== Directions ==
• a. Based on the Pi Pico post, decide whether each statement agrees with it: (i) the writer's board is on version v2.67; (ii) the RST cable is soldered to the eMMC board; (iii) a UF2 file can be provided through SWD. Answer yes or no for each, and quote the deciding words.
• b. In the Pi Pico post, what MOSFETs did the writer use in the setup, and how many?
• c. In the Pi Pico post, list every problem the writer describes in the paragraph that begins "I started this project".

== Quoted passage ==
>> Begin

I started this project a few weeks ago, when RGB LED was the only possible way to get error codes, so my board is on version v2.67. The thing is I cannot update the board because is already trimmed and I lost the USB port. This means I'm not able to get pulse error codes, and just RGB ones. The other problem is that Pi Pico board does not support the RGB LED so I'm stuck with its on-board LED.

I finished the setup today (with no success), using two IRFHS8342 MOSFETs, one for each cap, and every eMMC cable soldered to the eMMC board itself, except for RST, which is soldered to the switch motherboard. I tested every connection I could from the eMMC with its motherboard counterpart and they're all fine. I also tested each MOSFET and they also look really good. All I get is a small blink from the on-board LED (which remember, it's not RGB and I don't have the latest firmware either, so that tells me nothing), and after that blink it boots normally to OFW.

I wanted to try two things:

First, update the Pi Pico through SWD, so I can flash it with no need of the USB port. The problem here: you need to provide an ELF file through SWD, a UF2 won't work, and as I can see from GitHub, @rehius is not building the UF2 file with standard Raspberry Pi tools, but with a custom Python script, so I have no clue on how to build the ELF file by myself.

>> End

== Provided data ==

>> Begin

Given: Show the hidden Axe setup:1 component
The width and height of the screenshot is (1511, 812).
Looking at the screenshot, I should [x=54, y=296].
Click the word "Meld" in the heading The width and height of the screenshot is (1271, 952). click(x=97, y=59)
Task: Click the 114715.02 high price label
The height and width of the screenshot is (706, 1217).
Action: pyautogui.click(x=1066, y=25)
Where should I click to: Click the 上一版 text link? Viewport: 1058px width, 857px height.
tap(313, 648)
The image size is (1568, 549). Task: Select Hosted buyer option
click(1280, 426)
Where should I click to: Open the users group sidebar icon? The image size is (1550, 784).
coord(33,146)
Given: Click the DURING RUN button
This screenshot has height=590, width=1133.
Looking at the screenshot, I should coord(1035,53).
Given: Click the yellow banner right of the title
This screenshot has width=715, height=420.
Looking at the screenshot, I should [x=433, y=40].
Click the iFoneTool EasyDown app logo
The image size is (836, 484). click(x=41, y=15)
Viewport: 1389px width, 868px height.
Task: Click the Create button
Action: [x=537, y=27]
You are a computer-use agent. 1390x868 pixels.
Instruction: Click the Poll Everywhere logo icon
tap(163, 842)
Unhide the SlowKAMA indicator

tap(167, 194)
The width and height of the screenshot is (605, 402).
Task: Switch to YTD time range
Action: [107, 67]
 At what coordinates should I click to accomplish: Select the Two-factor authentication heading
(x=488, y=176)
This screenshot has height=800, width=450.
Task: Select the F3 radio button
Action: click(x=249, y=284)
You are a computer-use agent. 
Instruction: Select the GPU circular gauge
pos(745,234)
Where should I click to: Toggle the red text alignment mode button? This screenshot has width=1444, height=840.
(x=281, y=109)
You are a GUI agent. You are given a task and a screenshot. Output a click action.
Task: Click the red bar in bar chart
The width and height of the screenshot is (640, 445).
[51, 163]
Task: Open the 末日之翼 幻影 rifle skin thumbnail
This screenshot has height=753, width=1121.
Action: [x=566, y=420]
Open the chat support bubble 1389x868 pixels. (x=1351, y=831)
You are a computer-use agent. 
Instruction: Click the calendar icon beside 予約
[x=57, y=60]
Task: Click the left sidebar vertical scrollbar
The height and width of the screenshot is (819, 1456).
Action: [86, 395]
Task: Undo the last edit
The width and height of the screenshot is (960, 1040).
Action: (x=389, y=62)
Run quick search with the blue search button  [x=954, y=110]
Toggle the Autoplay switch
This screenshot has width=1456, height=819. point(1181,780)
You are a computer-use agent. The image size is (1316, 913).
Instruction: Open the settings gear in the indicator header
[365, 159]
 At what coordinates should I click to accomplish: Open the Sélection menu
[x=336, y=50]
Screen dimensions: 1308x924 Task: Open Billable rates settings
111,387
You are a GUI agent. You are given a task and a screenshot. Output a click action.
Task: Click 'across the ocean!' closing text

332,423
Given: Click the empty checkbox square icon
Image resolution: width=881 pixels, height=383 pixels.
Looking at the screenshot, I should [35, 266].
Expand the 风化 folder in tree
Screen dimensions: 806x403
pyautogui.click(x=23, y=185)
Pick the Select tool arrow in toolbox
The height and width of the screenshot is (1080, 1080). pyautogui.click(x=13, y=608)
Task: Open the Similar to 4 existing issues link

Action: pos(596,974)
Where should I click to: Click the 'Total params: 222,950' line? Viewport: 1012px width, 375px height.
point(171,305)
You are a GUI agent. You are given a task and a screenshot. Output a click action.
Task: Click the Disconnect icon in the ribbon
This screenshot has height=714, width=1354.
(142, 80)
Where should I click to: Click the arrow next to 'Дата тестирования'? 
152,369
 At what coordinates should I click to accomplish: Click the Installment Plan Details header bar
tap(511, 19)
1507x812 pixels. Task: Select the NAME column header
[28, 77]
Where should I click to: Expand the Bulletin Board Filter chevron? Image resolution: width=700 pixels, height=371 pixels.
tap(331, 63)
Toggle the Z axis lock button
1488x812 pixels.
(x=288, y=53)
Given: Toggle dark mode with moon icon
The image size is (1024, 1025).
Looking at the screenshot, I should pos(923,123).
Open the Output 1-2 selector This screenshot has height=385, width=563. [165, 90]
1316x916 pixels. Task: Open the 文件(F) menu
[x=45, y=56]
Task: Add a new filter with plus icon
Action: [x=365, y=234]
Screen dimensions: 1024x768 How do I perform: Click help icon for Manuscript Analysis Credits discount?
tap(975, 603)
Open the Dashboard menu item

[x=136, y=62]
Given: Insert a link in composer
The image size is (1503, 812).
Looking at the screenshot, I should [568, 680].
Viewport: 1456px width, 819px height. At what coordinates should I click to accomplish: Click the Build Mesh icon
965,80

>> End

== Answers to the problems ==
• a.
(i) Yes: "so my board is on version v2.67"
(ii) No: "except for RST, which is soldered to the switch motherboard"
(iii) No: "you need to provide an ELF file through SWD, a UF2 won't work"

• b. Two IRFHS8342 MOSFETs, one for each cap.

• c.
- The board can't be updated because it is already trimmed.
- The USB port was lost.
- The writer can't get pulse error codes, only RGB ones.
- The Pi Pico board doesn't support the RGB LED, so the writer is stuck with its on-board LED.